Aharon Appelfeld: la maison originelle, souvenirs et littérature

La maison originelle, le retour vers elle, le séjour en elle, ont nourri chacun de mes livres. Je n’écris pas de livres de souvenirs. La conservation du souvenir et sa congélation sont des actes antiartistiques. Mes écrits ont poussé sur la terre constituée par ce qui m’est arrivé durant mon enfance et ma prime adolescence, et si je les ornais uniquement d’expériences plus tardives, sans la maison originelle – des fondations au toit -, je me noierais dans un océan de réflexions contradictoires. Je ne serais plus accaparé par la littérature mais par des réflexions et des tentatives vaines. La création est toujours liée au mystérieux regard de l’enfant en soi, dont l’empreinte ne peut être transformée par aucune ruse littéraire.

(Mon père et ma mère, trad. Valérie Zenatti)

Etgar Keret: la mémoire comme un vêtement

Etgar Keret, dans Correction automatique°, fait cette astucieuse comparaison entre la mémoire et un vêtement: 

Il serait temps de le reconnaître, les humains ne sont pas bons pour se souvenir des choses sans les déformer. Si le vécu est un vêtement, alors le souvenir est ce vêtement après avoir été maintes fois lavé sans suivre les conseils sur l’étiquette : les couleurs sont passées, il a rétréci, et l’odeur originale et nostalgique a depuis longtemps été remplacée par le parfum artificiel de l’assouplissant à l’orchidée.

Il y manque cependant quelque chose: c’est qu’avec le temps le vêtement en s’usant devient de plus en plus confortable. 

°Traduction Rosie Pinhas-Delpuech.
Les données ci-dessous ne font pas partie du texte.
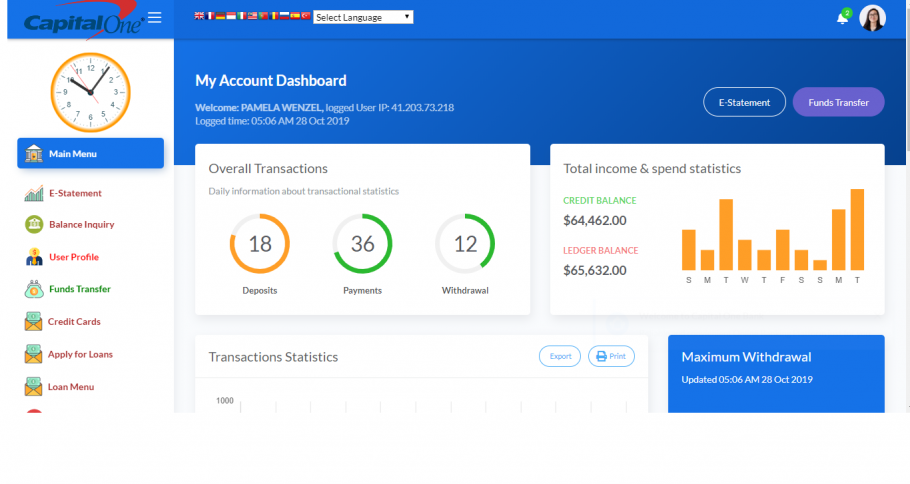Click the Capital One logo
The width and height of the screenshot is (910, 484).
tap(83, 21)
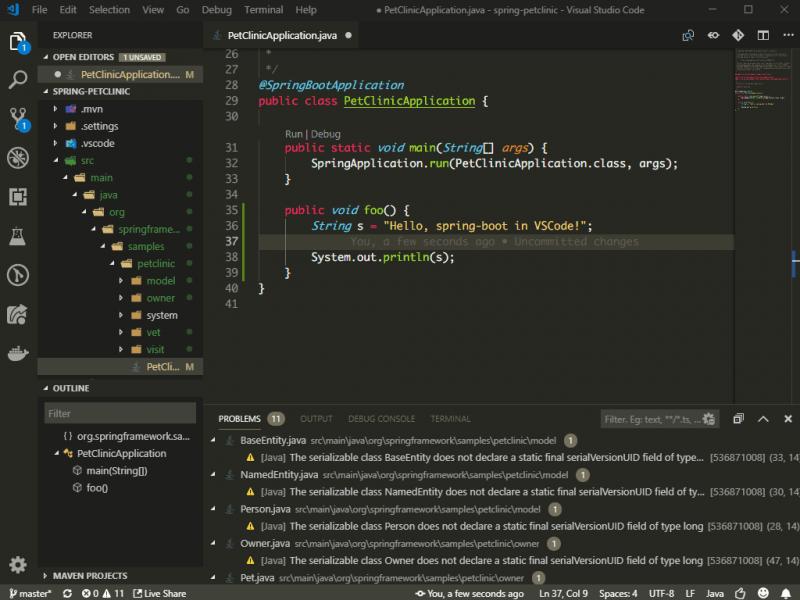
Task: Toggle the files exclude filter in Problems
Action: click(710, 419)
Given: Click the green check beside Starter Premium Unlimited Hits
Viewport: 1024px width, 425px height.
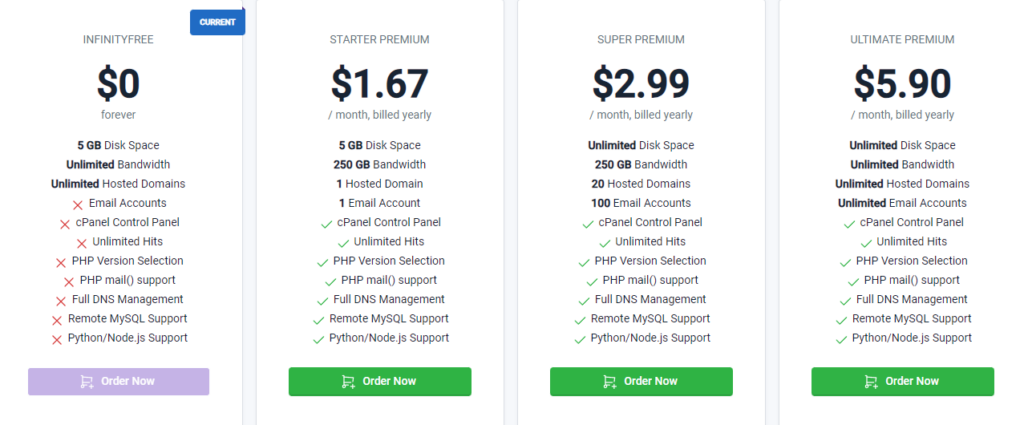Looking at the screenshot, I should (344, 243).
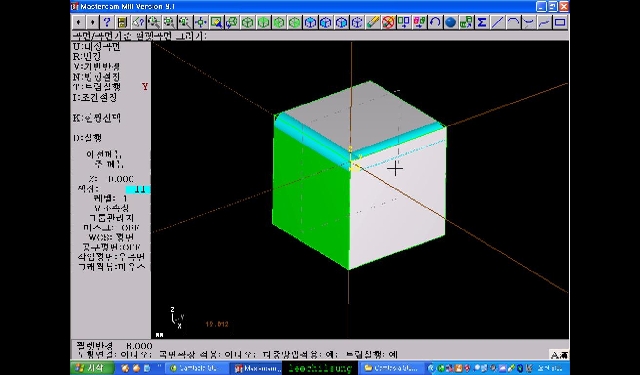Choose the D: execute menu item
This screenshot has height=375, width=640.
[87, 138]
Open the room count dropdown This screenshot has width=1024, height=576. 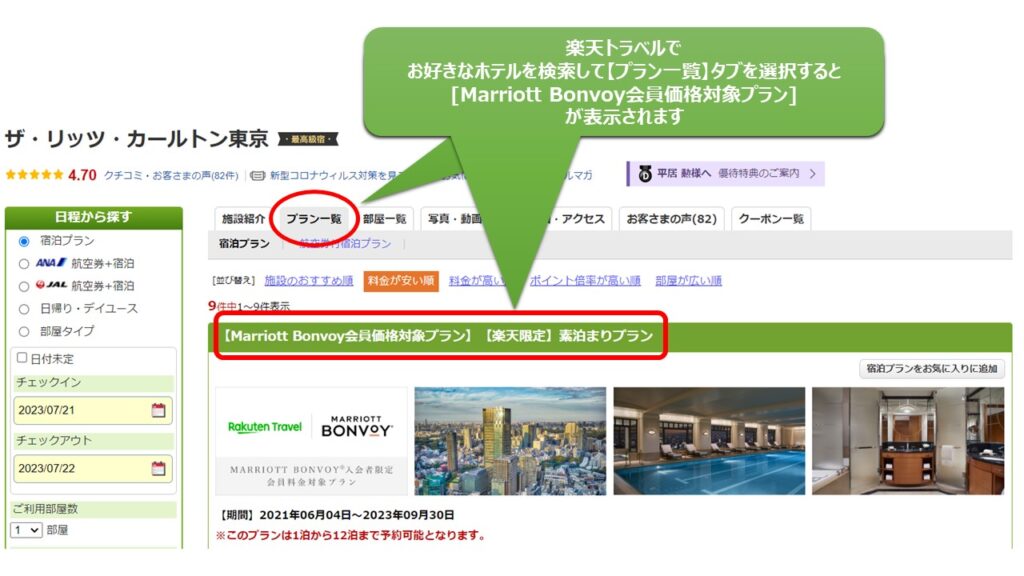26,530
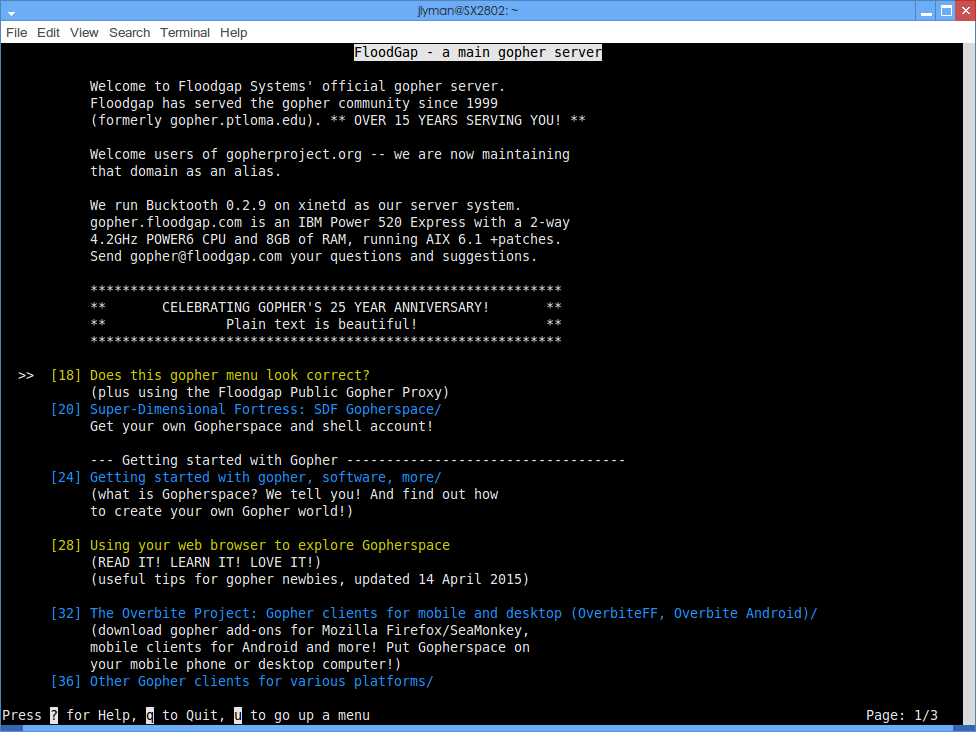Click the highlighted u key hint
Image resolution: width=976 pixels, height=732 pixels.
(x=238, y=715)
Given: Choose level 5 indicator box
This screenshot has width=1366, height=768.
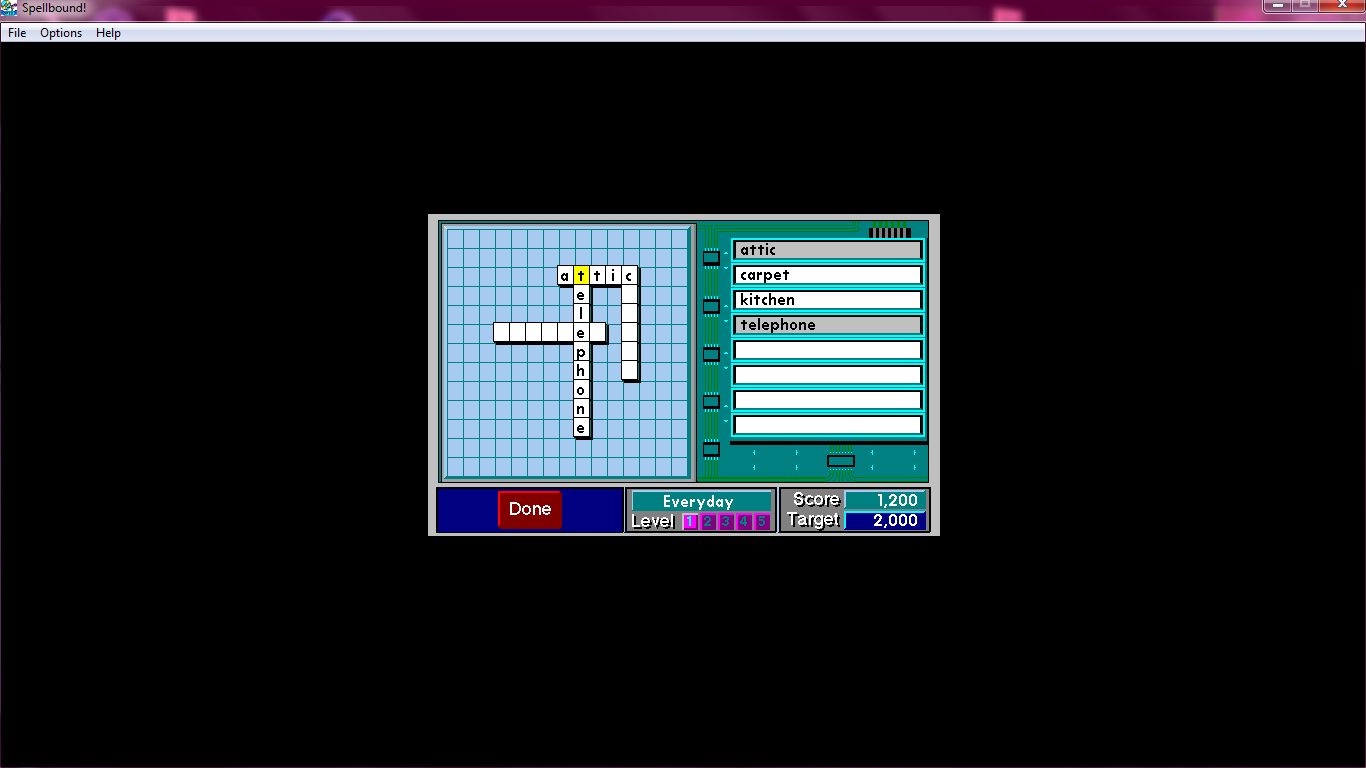Looking at the screenshot, I should click(762, 521).
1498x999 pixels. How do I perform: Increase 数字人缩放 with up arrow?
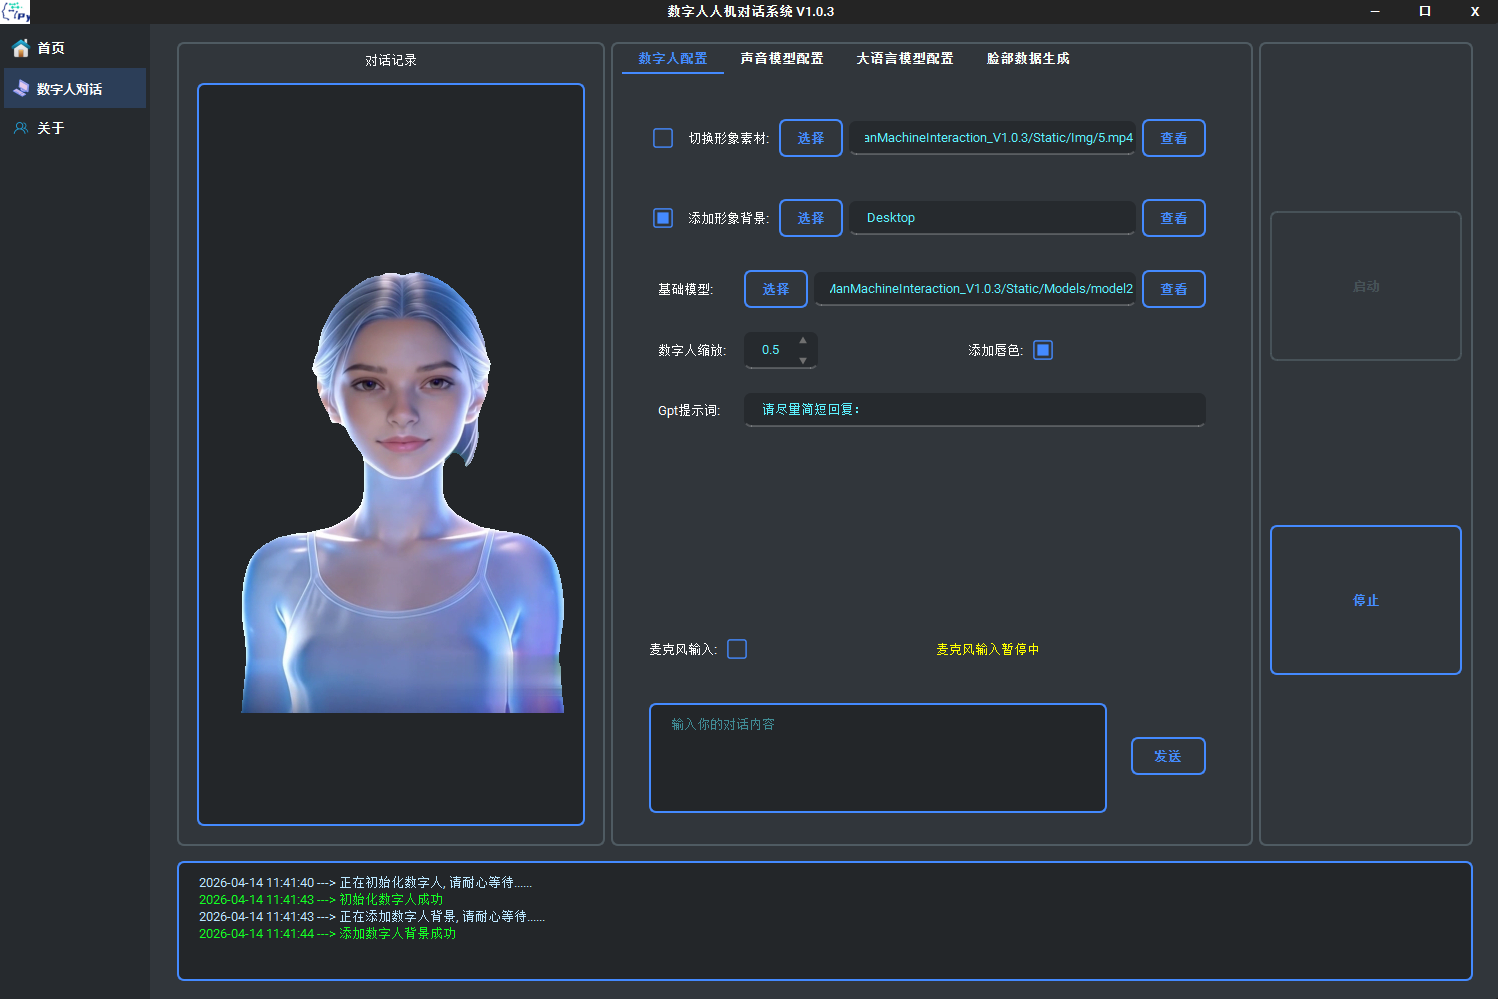click(803, 341)

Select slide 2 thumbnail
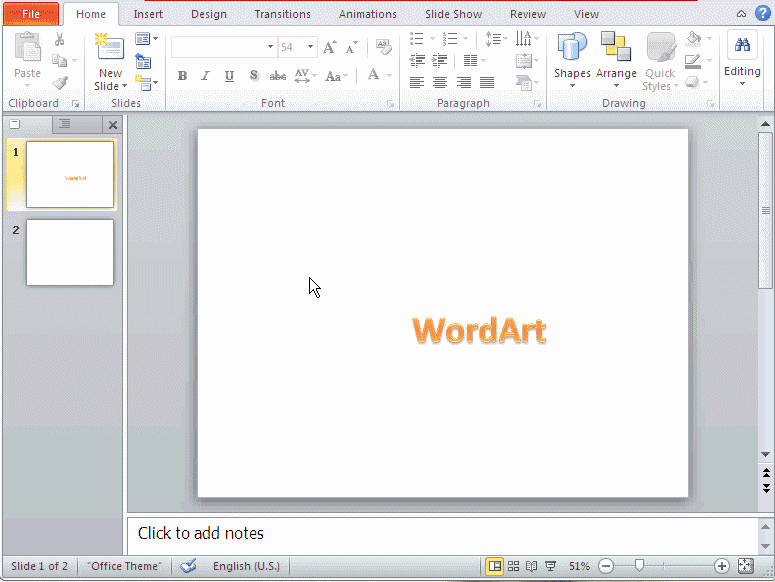(x=70, y=252)
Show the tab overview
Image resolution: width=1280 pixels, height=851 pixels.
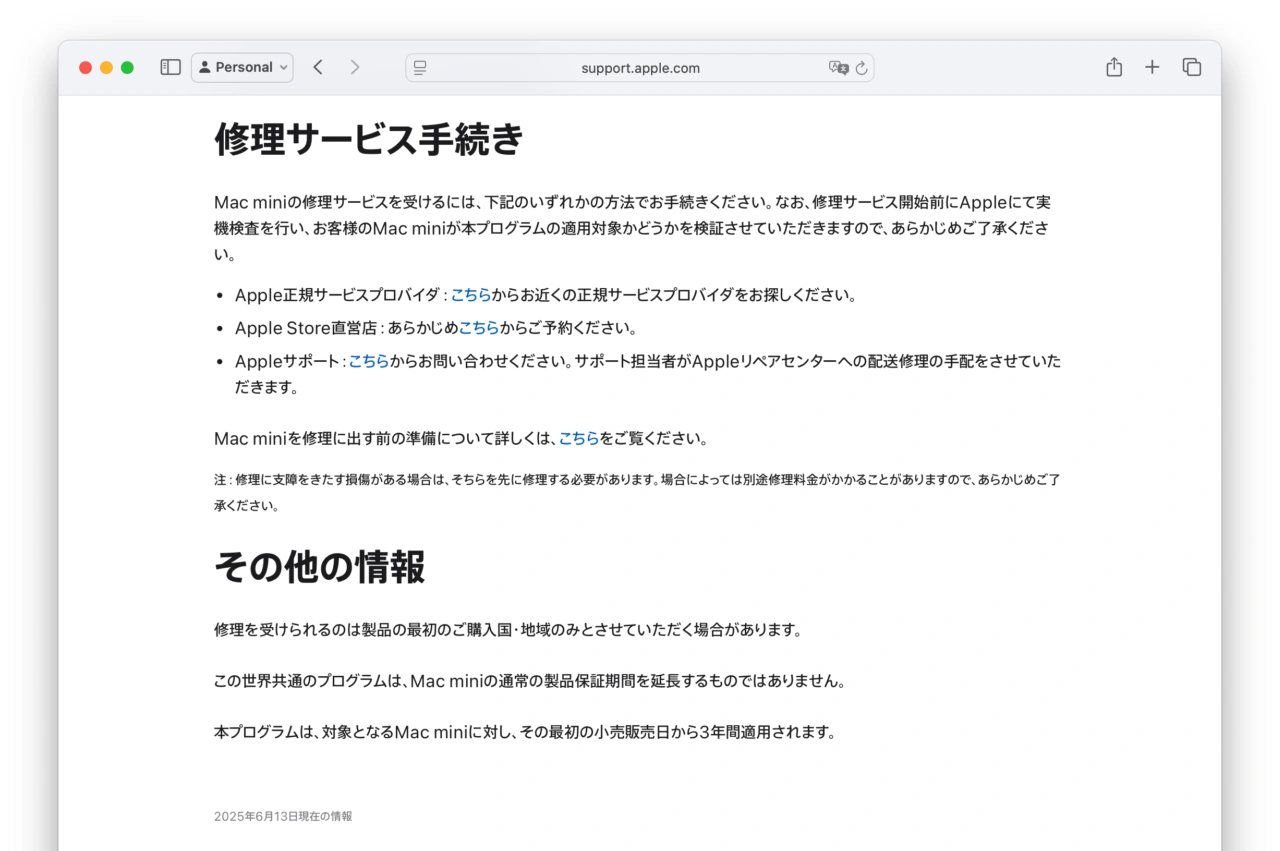coord(1191,67)
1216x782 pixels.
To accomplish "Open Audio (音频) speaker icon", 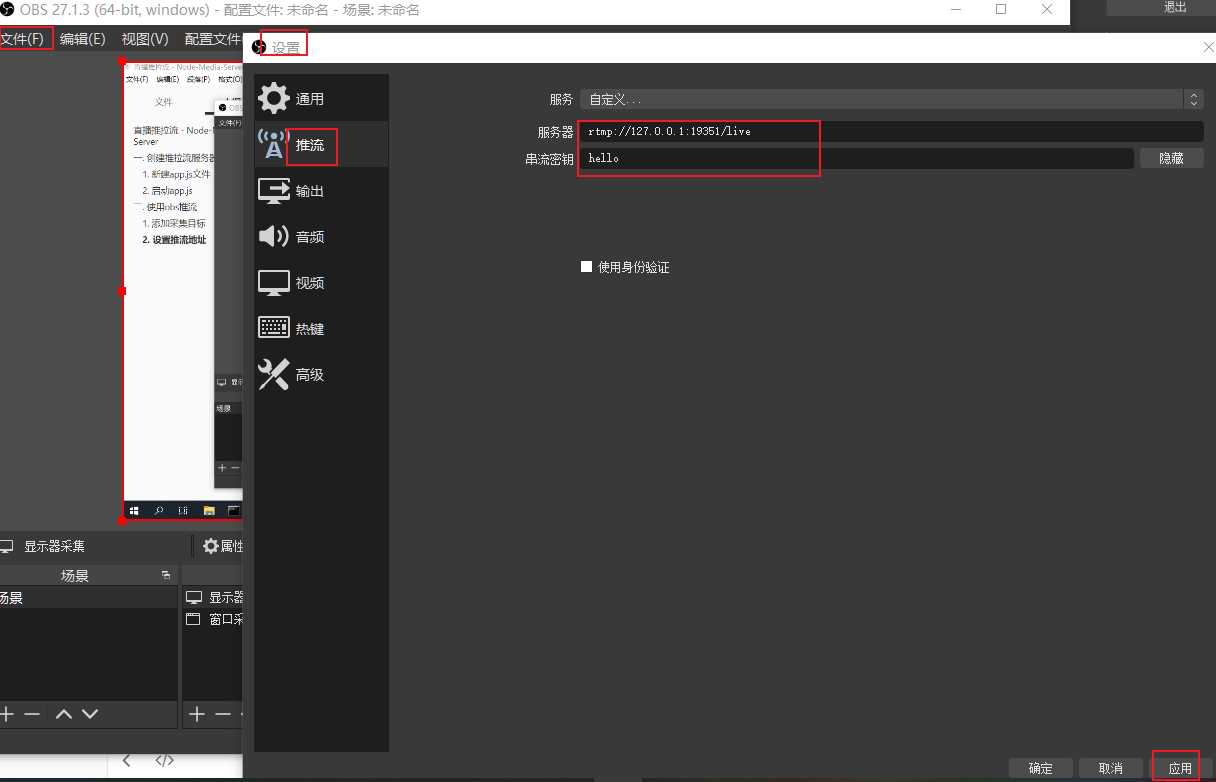I will point(274,237).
Éditions de l’Olivier, 2025

Malamoud: récitation, tradition, histoire (« Par cœur » 2)

Cuire le monde: Rite et pensée dans l’Inde ancienne / Charles Malamoud.- La Découverte, 23 juin 2016. « Par cœur »

De même que le souvenir-désir et la réminiscence-reconnaissance sont tout le contraire de la mémoire biographique, de même la prééminence du par-cœur fait que la tradition ne se transforme pas en histoire. .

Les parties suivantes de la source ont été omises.